Both John and Molly had just about given up trying to convince Harry that the baby's gender was still a genuine mystery to them. John, who was in the kitchen tidying up after a late breakfast, was also about to remind her that they'd already decided on a girl's name months before when the front door clinked and then opened with a heavy thud.

"Good morning, Sherlock," John greeted him without even turning around. Nobody else, absolutely nobody else in the world, made that kind of noisy dramatic entrance when he was in a mood. As Sherlock entered the kitchen, though, John did a double-take.

"Oh, for God's sake," he blurted out. "Are you trying to give yourself heat stroke?"

Sherlock, still dressed in his usual black suit and silk shirt, ignored this. He went to the sink, filled a glass of water, and then dumped the contents over his hair, shaking it out like a terrier. "I'm fine," he announced.

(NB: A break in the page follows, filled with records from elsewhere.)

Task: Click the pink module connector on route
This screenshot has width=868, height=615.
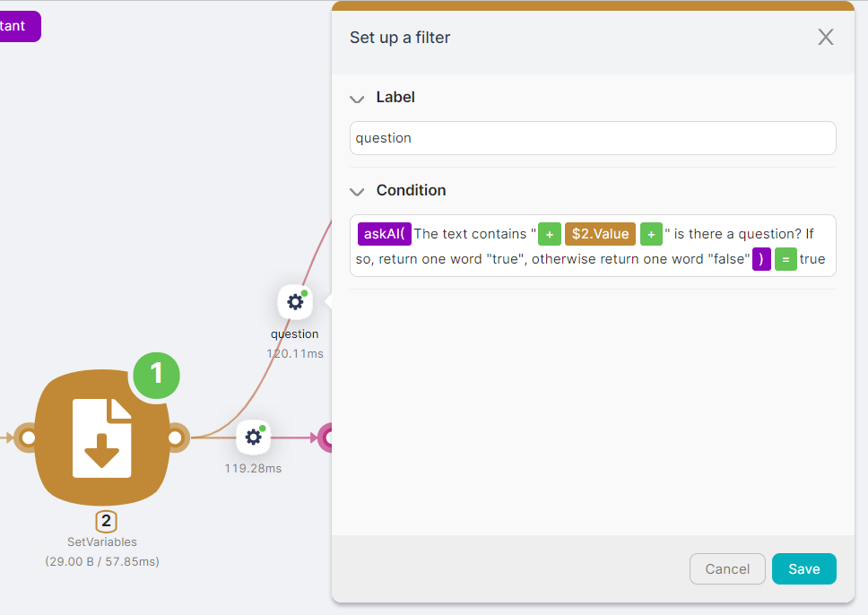Action: coord(327,437)
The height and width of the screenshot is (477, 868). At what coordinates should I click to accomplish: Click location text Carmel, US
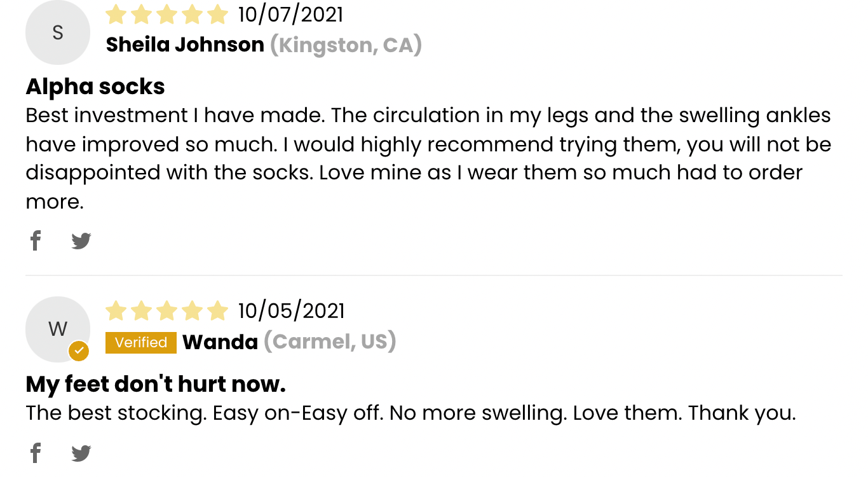330,342
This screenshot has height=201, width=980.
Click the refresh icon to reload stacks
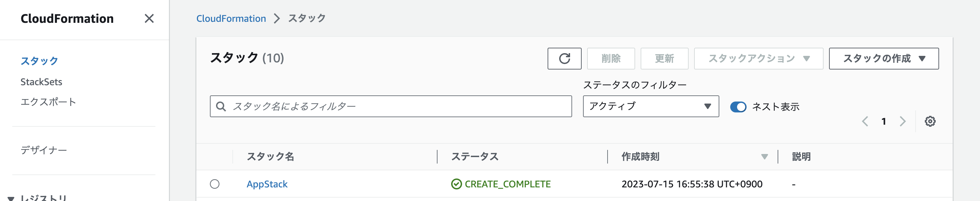[x=565, y=59]
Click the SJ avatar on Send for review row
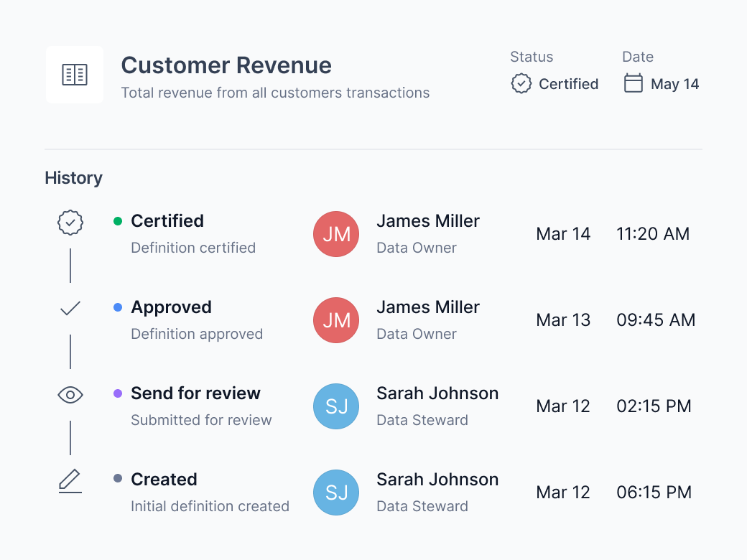The height and width of the screenshot is (560, 747). click(336, 406)
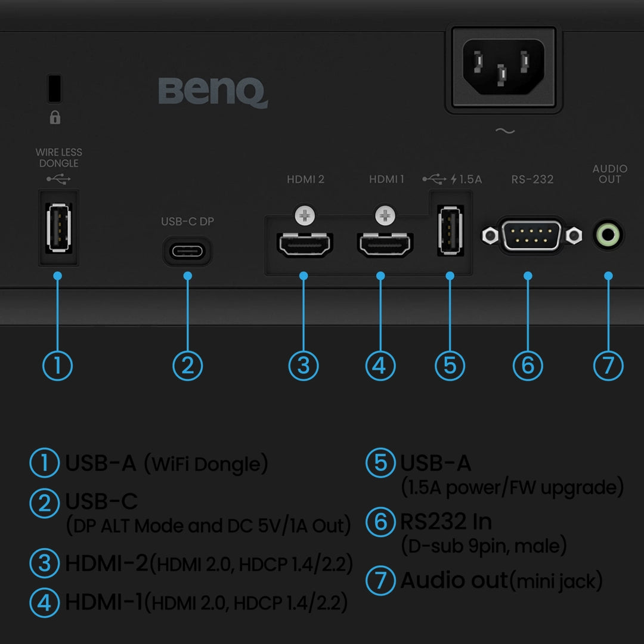
Task: Click the "HDMI-2" legend entry text
Action: (106, 564)
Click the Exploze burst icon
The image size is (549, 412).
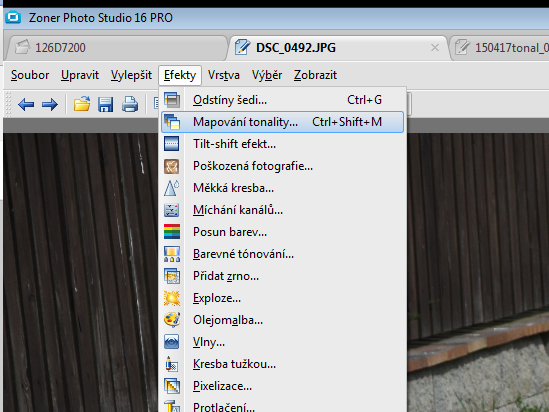[x=172, y=298]
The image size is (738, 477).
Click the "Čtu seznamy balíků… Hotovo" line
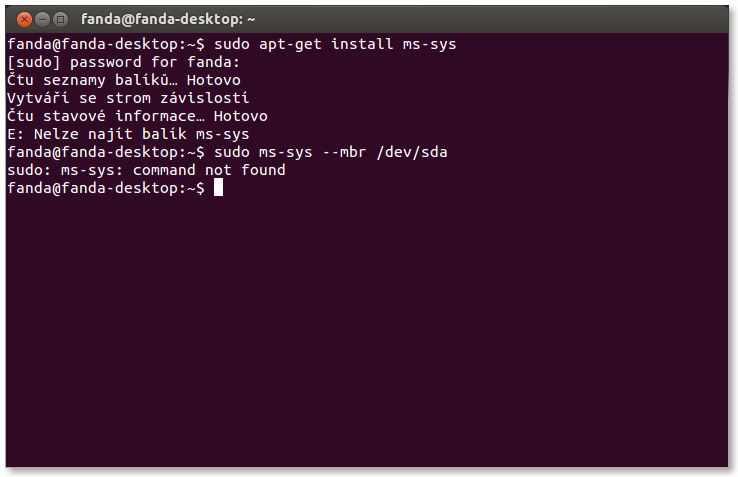click(123, 80)
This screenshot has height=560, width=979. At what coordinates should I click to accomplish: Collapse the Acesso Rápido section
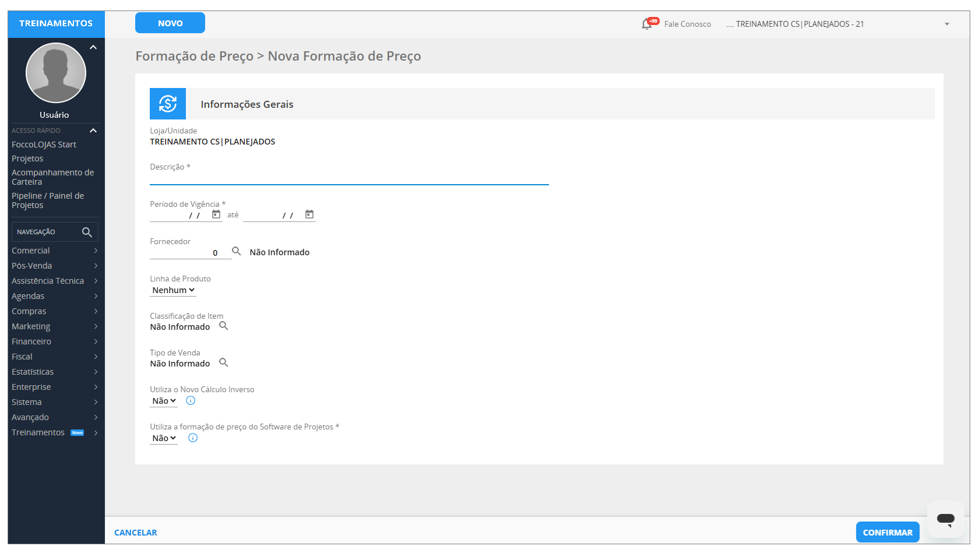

John, with a heavy sigh, went to the laundry for the mop. "Just heard on the radio that it's hit thirty already," he commented over his shoulder. "How's Mrs. Hudson coping in this?"

"Sheltering at the library."

"Should have gone with her."

"I did, yesterday." Sherlock ignored the implications of John's remark. "Half the children in London were there, shrieking and getting their grubby hands all over everything."

"So I take it that's a 'no' on the regular babysitting job on offer, then. What about Smudge?"

"Smudge is the cat, John."

"Not what I asked."

Sherlock's response was a withering glance. He filled the glass from the tap again and made his way into the living room, stopping in the doorway.

"Hi, Sherlock," Molly greeted him. She was still clicking away at the laptop.

"Molly," he said, in tones that were clearly meant to sound pleasant. "You're looking very -"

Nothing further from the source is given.